How to Grow & Care for Anthurium

Anthurium plant close up of red flower and a plant potted in a terra cotta potAnthurium, commonly known as the flamingo flower or laceleaf, are native to the lush, humid mountain forests of Central and South America. There, they grow as terrestrial plants on the forest floor, or as epiphytes, perched on other larger trees for support.

As a houseplant, Anthurium don't need to grow on other plants (!), but it will appreciate conditions that mimic that of its native range — warm temps, humid air, and rich, loose soil. Read on to learn how to grow these beautiful plants in your home!

Types of Anthurium to Try

There are roughly 1,000 species of Anthurium; there are plenty of plants to try out! All Anthurium are characterized by their unique and exotic blooms, featuring a vibrant, waxy bract known as the spathe, surrounding a central tail-like inflorescence called the spadix. In addition to their long-lived flowers, Anthurium have gorgeous, heart-shaped leaves.

Anthurium andraeanum: A popular flowering houseplant, this species boasts bright red flowers, earning it the name "flamingo flower".

Anthurium andraeanum 'Baron': This cultivar has striking green and pink bracts.

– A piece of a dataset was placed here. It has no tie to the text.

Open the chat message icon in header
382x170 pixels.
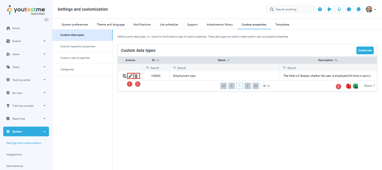(349, 9)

Anthurium veitchii: Known for its long, pendulous leaves that can reach several feet in length, this impressive species is sometimes called "King Anthurium".

Anthurium crystallinum: This species is admired for its velvety, heart-shaped foliage in dark green with silvery veining.

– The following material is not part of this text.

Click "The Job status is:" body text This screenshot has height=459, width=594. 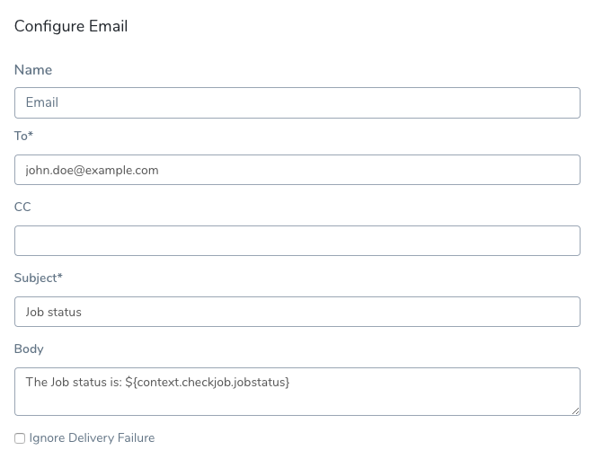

Anthurium clarinervium: Known as heart leaf plant, it looks like A. crystallinum with deep green foliage.

Best Growing Conditions For Anthuriums 


Anthuriums are a bit picky about lighting. Direct sunlight can scorch their leaves, while too little light can result in fewer flowers. A spot near an east or west-facing window is ideal — they appreciate plenty of bright, indirect light.


This plant grows in a loose, highly organic, spongy potting medium with a small root system. A blend of peat moss, pine bark, and perlite or sand works well. During the growing season, fertilize every other month with a balanced, water-soluble fertilizer diluted to half-strength. Avoid over-fertilizing to prevent root burn. 


As a tropical forest native, Anthurium like moist, humid air. Consider placing your plant in a steamy bathroom, or boost humidity with a humidifier.

How to Care for Anthurium


To maintain optimal health for your Anthurium, water it when the top inch of the soil feels dry. While they thrive in consistently moist soil, it's crucial to avoid waterlogged conditions to prevent the risk of root rot. Ensuring proper drainage is essential for their well-being.


While Anthuriums typically don't require frequent pruning, the removal of yellow or brown leaves can enhance the plant's appearance. Utilize clean, sharp scissors for any trimming to prevent the risk of infection.


Consider repotting your Anthurium every two to three years or when it shows signs of becoming root-bound. Spring or early summer is the ideal timeframe for this task. Opt for a pot slightly larger than the current one to support optimal growth.


If you wish to propagate your Anthurium, opt for the division method during repotting. Gently separate the root ball into smaller sections, ensuring each has several leaves and roots, and plant them in individual containers for successful propagation.

Common Problems with Anthuriums 

Pests and Diseases 

Be attentive to common pests such as aphids, mealybugs, and scale insects, as well as potential concerns like root rot and bacterial blight. Regularly inspect your Anthurium and promptly address any issues using appropriate measures to maintain its well-being.


Anthuriums are toxic to pets and humans if ingested. Their sap can also cause skin irritation, so handle with care, especially around pets and children.   

Anthurium FAQs 

Q: Why aren't my Anthuriums flowering? 

A: Anthurium typically flower in late spring or summer. Lack of flowering is often due to insufficient light or inadequate fertilization. Ensure your plant is receiving bright, indirect light. Snip away spent blooms as they fade, and consider using a high-phosphorus fertilizer to encourage more blooms.

Q: How can I increase humidity for my Anthurium?

A: Anthuriums enjoy high humidity. You can increase humidity by placing a tray of water near the plant, using a humidifier, or misting the leaves regularly. 

Q: Is it normal for Anthurium leaves to turn yellow?

A: Yellow leaves can indicate overwatering, poor drainage, or a nutrient deficiency. Make sure your pot has a hole at the bottom, and consider replacing your soil with a fresh batch to improve drainage.

It's hard not to be drawn in by the Anthurim's impressive foliage and striking blooms — provide your Anthurium with loads of humidity and warmth, and it will reward you with both!